The insurer removed the matter to federal court. Plaintiff filed a motion to remand, arguing that the insurance policy contained a “Service of Suit Amendment” whereby the insurer agreed to litigate in any forum chosen by the insured. The insurer argued that the Service of Suit Amendment pertains only to the original insured party, and not to an assignee.

The insurer further argued that the policy contained an anti-assignment clause, which further limits the plaintiff-assignee’s rights to enforce the forum selection clause.
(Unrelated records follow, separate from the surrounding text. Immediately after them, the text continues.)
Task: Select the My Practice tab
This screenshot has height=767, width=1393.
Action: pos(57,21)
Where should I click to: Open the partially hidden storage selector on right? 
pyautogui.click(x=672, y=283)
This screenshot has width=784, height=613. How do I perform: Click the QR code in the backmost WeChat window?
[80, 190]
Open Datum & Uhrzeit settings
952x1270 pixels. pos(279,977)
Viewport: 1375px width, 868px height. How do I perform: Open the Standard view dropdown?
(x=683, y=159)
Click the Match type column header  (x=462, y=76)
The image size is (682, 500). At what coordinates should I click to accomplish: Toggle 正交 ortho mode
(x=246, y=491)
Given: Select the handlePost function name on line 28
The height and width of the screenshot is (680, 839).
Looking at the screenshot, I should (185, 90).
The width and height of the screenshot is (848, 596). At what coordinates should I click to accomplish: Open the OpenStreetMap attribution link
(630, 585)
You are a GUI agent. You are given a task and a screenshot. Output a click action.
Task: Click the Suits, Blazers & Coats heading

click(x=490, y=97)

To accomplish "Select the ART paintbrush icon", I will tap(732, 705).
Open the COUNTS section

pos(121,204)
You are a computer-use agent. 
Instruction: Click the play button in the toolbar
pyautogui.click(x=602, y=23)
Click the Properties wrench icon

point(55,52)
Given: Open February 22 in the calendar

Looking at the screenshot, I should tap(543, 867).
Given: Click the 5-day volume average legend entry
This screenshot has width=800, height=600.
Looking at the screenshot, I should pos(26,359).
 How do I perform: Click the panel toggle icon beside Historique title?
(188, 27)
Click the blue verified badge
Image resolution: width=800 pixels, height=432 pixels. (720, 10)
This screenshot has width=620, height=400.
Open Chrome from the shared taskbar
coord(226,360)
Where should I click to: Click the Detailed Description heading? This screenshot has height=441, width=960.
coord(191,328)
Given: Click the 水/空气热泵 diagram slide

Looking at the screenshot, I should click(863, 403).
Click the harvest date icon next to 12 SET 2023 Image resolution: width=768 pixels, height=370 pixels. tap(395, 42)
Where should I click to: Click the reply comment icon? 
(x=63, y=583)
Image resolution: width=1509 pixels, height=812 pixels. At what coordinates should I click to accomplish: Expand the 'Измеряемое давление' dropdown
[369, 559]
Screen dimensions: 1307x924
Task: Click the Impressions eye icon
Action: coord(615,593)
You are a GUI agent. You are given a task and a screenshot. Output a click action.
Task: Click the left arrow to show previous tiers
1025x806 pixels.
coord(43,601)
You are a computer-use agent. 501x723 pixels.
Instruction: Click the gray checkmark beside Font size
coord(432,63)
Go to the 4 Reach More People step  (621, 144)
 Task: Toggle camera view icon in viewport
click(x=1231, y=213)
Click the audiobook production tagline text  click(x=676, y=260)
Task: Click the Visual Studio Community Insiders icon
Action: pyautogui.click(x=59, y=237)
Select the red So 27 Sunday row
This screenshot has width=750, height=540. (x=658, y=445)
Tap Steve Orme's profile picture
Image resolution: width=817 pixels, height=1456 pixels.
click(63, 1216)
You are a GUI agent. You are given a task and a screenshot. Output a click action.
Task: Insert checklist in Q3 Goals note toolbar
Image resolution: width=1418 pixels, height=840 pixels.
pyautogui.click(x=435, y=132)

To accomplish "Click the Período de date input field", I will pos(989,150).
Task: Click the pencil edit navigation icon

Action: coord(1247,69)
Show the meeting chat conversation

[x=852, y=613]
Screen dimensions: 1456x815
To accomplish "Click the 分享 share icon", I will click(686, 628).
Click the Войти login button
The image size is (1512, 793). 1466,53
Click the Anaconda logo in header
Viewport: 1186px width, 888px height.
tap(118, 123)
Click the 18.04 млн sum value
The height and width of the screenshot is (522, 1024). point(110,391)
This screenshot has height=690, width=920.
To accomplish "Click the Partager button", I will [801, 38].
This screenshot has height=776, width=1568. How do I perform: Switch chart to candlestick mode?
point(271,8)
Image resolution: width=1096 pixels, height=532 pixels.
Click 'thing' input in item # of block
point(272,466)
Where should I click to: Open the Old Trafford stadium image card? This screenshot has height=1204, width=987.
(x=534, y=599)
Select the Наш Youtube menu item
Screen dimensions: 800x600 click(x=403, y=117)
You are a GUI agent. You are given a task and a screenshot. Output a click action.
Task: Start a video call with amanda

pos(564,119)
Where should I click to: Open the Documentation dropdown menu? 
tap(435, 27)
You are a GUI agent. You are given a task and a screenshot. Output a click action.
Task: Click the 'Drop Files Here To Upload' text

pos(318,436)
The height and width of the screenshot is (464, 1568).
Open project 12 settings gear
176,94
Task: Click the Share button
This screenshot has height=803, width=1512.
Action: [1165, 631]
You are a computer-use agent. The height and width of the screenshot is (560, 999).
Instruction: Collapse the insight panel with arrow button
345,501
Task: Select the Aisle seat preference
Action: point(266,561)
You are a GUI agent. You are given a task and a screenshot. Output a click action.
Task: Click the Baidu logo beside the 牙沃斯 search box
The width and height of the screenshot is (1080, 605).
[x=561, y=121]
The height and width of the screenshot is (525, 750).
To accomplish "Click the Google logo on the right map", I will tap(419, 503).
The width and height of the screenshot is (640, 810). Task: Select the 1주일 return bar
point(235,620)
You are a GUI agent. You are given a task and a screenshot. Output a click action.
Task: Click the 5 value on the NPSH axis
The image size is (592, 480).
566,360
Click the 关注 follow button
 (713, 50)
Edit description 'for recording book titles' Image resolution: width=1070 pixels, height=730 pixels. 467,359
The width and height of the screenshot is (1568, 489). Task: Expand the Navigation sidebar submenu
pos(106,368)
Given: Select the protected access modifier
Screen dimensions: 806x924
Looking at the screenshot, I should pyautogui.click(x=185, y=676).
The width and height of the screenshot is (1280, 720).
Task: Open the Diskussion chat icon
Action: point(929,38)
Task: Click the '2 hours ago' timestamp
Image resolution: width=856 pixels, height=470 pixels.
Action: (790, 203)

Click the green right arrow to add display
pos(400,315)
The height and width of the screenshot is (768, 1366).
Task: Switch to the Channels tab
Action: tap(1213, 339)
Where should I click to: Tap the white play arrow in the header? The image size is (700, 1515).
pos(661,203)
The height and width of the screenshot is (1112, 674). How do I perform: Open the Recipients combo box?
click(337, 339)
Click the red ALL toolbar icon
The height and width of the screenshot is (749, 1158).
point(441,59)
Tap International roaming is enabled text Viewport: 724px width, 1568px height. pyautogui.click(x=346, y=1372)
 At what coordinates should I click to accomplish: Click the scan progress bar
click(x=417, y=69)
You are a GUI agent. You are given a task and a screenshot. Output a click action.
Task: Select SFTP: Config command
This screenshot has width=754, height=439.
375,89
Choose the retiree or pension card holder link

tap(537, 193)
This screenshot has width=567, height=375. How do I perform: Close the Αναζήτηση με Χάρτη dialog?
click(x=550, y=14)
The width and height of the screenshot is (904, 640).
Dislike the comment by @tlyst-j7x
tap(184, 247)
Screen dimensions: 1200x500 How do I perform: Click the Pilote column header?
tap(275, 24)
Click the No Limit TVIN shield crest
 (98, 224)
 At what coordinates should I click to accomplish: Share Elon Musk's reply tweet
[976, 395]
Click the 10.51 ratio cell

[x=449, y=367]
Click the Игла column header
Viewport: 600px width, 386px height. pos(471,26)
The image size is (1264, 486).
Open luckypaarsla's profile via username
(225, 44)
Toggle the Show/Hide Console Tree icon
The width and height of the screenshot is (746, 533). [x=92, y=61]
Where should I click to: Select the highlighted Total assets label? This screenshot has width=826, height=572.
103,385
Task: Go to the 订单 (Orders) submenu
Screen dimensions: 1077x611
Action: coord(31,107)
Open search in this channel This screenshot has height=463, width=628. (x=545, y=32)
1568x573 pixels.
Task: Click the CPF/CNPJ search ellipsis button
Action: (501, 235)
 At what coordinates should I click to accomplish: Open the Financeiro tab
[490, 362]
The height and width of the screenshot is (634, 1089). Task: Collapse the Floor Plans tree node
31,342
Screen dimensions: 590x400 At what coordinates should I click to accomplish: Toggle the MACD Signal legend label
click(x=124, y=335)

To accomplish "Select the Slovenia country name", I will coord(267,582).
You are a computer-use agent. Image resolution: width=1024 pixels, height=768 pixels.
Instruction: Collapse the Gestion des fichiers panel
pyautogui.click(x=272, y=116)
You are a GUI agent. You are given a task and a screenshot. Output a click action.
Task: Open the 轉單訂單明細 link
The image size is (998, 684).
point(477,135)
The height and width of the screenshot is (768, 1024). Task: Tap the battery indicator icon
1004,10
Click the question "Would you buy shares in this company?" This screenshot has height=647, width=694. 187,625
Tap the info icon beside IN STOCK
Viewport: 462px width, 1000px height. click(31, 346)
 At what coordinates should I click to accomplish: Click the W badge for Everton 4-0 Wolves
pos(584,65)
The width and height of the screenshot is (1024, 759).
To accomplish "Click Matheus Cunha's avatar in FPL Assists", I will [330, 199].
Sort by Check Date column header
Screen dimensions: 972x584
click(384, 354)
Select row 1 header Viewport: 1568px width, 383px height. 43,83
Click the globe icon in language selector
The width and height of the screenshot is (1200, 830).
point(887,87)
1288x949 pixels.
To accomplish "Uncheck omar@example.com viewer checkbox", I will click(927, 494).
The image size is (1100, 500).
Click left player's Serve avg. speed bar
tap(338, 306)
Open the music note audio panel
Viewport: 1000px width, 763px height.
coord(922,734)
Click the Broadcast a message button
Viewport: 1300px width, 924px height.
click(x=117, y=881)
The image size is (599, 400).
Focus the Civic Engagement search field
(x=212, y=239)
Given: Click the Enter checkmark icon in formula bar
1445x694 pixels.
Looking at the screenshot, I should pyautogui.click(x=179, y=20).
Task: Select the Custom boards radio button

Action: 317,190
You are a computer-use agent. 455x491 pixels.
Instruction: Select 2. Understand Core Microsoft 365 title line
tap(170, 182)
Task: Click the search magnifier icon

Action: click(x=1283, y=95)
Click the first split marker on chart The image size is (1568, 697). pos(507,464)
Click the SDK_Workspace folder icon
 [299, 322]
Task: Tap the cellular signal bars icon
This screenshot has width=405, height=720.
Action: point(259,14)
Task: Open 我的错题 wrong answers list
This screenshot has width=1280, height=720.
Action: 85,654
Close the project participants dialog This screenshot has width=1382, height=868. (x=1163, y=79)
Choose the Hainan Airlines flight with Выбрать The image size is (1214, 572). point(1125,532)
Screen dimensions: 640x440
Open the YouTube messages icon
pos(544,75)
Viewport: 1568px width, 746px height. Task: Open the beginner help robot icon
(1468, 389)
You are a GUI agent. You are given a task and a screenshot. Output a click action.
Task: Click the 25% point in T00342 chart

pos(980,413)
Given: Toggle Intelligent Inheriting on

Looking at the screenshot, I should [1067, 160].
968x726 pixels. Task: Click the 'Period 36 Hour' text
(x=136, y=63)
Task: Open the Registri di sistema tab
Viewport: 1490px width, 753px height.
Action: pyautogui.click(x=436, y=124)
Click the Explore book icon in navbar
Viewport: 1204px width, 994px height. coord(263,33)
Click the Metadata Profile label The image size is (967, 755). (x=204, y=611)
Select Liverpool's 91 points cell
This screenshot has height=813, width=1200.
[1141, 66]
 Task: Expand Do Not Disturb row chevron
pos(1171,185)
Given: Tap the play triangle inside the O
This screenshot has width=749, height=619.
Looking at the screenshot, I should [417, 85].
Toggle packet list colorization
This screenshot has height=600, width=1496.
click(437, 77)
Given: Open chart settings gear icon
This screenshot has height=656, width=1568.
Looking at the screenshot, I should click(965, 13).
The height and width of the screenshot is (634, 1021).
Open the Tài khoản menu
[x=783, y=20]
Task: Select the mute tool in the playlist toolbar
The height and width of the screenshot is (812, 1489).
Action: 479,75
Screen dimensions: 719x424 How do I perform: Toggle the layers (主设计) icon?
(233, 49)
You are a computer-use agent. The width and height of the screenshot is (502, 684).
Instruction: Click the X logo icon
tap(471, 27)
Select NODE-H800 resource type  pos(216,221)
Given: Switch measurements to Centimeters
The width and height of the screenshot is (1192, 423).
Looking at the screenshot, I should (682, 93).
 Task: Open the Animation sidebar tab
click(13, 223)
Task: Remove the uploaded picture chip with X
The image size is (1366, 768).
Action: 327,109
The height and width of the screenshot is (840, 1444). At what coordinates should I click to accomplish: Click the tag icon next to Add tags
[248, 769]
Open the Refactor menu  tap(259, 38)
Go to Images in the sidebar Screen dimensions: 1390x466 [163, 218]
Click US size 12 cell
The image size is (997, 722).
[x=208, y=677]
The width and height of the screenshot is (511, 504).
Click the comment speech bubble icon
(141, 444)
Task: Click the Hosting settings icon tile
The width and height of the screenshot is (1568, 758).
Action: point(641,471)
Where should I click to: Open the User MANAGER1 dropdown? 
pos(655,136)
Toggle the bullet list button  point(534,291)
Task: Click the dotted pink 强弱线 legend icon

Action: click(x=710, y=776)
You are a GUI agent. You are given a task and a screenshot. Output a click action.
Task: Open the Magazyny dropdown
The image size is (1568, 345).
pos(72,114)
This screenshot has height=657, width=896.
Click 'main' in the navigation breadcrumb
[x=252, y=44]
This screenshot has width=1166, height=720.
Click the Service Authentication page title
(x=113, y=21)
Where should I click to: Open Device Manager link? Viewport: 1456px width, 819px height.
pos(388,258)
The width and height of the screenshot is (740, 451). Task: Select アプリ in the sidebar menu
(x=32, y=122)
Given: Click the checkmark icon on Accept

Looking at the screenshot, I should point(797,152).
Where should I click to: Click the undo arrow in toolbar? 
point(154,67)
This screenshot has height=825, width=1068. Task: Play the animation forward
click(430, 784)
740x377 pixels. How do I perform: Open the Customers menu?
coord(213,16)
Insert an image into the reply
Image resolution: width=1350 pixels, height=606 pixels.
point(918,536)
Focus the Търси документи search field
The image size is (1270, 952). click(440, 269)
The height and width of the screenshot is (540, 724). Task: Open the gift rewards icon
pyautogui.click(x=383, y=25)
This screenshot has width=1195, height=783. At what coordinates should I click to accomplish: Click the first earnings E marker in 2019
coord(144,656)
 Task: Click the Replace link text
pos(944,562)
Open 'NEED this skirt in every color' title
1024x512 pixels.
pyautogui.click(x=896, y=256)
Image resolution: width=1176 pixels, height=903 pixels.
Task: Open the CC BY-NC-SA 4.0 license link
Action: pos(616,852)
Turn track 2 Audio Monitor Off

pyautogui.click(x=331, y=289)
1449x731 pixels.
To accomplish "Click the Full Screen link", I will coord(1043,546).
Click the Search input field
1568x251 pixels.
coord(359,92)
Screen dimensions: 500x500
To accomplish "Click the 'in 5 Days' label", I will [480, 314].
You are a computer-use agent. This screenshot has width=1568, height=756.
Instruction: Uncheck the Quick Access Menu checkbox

Courts in the Third Circuit had not previously decided the question of whether an assignee could enforce a forum selection clause against an insurer. The Court held that “where an assignment is effective, the assignee stands in the shoes of the assignor and assumes all of his rights.”

The Court further ruled that per Pennsylvania law, “an insurer may not limit an insured’s ability to assign his or her rights under a policy after the occurrence of the event which gives rise to the insurer’s liability.” Because the assignment here occurred after the event that created liability, the plaintiff-assignee could enforce the forum selection clause against the insurer, despite the presence of an anti-assignment clause in the policy.

Lastly, the Court denied plaintiff-assignee’s request for attorneys’ fees, because the insurer did not lack an objectively reasonable basis for seeking removal.

Date of Decision: August 25, 2017

Wimberly v. First Fin. Ins. Co., No. 5:17-cv-02952, 2017 U.S. Dist. LEXIS 137380 (E.D. Pa. Aug. 25, 2017) (Leeson, Jr., J.)

DECEMBER 2016 BAD FAITH CASES: CONTRACTUAL CHOICE OF VENUE PROVISION DOES NOT APPLY TO BAD FAITH CLAIMS (Superior Court of Pennsylvania) (Not Precedential)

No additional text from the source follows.